Bonham walked out on the Crawling King Snakes. He had been lured back to his previous band, the Way of Life, by the promise of more money, and this he needed since his wife Pat was now pregnant.
With Bonham’s departure the Crawling King Snakes dissolved. Yet Plant would not have to wait long for his next gig. While DJ-ing at the Old Hill Plaza, he spotted a band called the Tennessee Teens. A three-piece, they played blues and Tamla Motown covers, and had recently returned from a resident club gig in the German city of Frankfurt. Plant introduced himself to their guitarist, John Crutchley.
“He asked me if he could sing with us,” Crutchley recalls. “That’s how it started. We were doing the Plaza three or four times a week; it would always be the last venue of two or three we’d do each night. When we got there, Robert began to get up and do a song with us; some blues stuff, some Chuck Berry, Solomon Burke’s ‘Everybody Needs Somebody to Love.’ I can’t remember who asked whom but we agreed to make it into a band.
“He stuck out, even then. He liked to wear bomber jackets and he’d got this big, blond, curly hair. We were working-class lads and he came from a completely different background to us. We used to have to go and pick him up on a Saturday night. I remember his mum was quite prim and his dad being an ex-sergeant major type. His dad seemed a nice chap but neither of them was at all supportive of what he was doing. They never came to see him play.”
Watching their son go off with yet another band, Plant’s parents tried one last time to reason with him. The fall-out resulting from this encounter led to him leaving home at seventeen. He went off to live with his new bassist Roger Beamer, whose parents ran a bed and breakfast down the road in Walsall.
At the beginning of 1966 the Tennessee Teens changed their name to Listen. The band members had also thought up nicknames for each other, although it seems unlikely this over-extended their imaginations. John Crutchley became “Crutch,” drummer Geoff Thompson’s bulk led to him being christened “Jumbo,” while the rationale behind making Roger Beamer “Chalky” and Plant becoming “Plonky” is lost to time.
In a short press biography they put together at the same time Plant listed his hobbies as motoring and listening to soul records. “Mod girls” and clothes were foremost among his likes, “phonies” his biggest dislike. He soon revealed a flair for publicity, too.
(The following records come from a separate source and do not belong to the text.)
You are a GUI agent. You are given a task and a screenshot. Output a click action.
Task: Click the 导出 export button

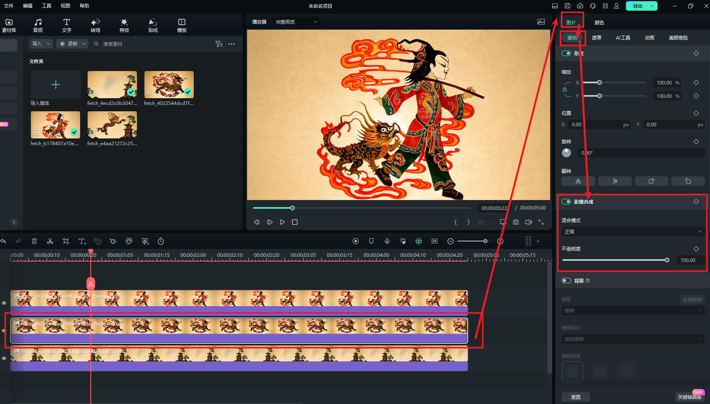[x=637, y=6]
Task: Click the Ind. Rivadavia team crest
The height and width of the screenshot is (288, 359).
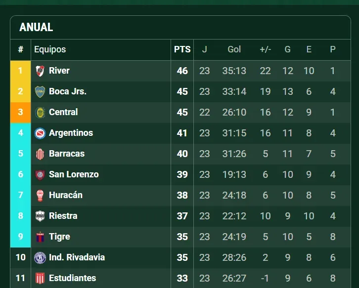Action: (40, 257)
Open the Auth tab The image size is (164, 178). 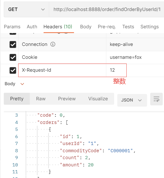32,27
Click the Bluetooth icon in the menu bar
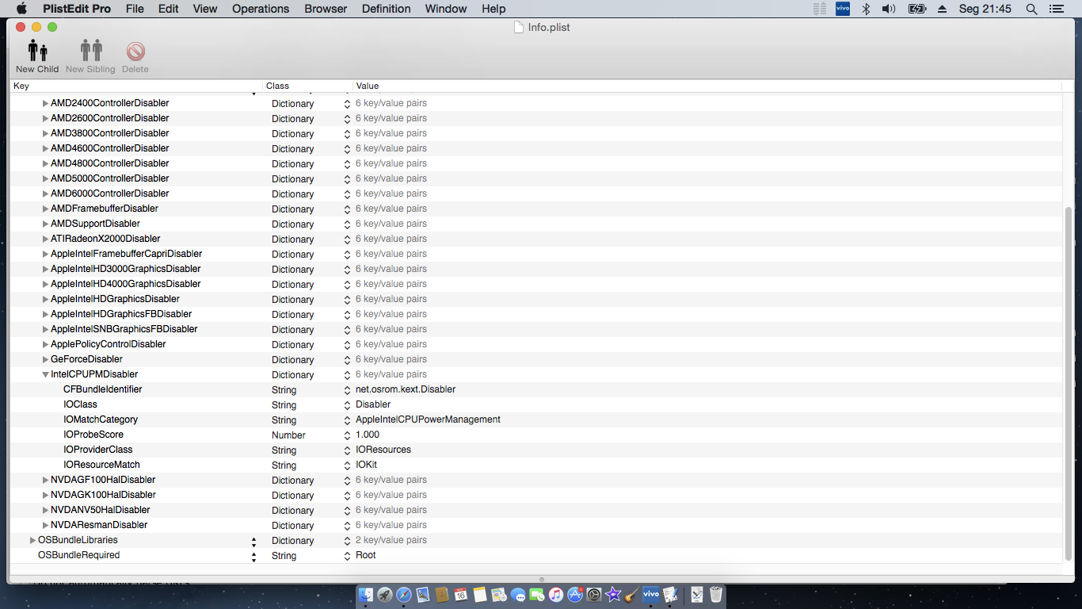The image size is (1082, 609). pos(866,9)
Plant fed a story to John Ogden, the pop columnist at local newspaper the Express & Star . He told Ogden he had won a dance competition judged by Cathy McGowan, the alluring host of TV pop show Ready Steady Go! Plant claimed McGowan had accepted an invitation to come and see his new band, and had then asked them to perform on her show. Listen, said Plant, had declined as the proposed date clashed with a gig—“And we don’t break bookings like that,” he nobly added. It was enough to get them into the paper, Ogden’s piece running on March 3, 1966, in the week the Rolling Stones topped the U.K. charts with “19th Nervous Breakdown.”
“They came into the office and we had a chat in the works canteen,” Ogden says. “It wasn’t at all surprising to me that Cathy McGowan would go for him—she wasn’t alone. He looked great. There was something special about Robert, although not everyone saw it at the time.”
Listen’s beginnings were otherwise decidedly small-scale. Fashioning themselves as a mod group, their first gigs were mostly in pubs such as the Ship and Rainbow and the Woolpack in Wolverhampton, alongside the now-traditional warm-up engagements on the Reagan circuit. Yet Plant had by this stage developed into an impressive performer. He had learned to better control his voice, although it remained very much a strident blues roar. And he had gained enough confidence to unveil the dance moves he had honed strutting his stuff at mod clubs.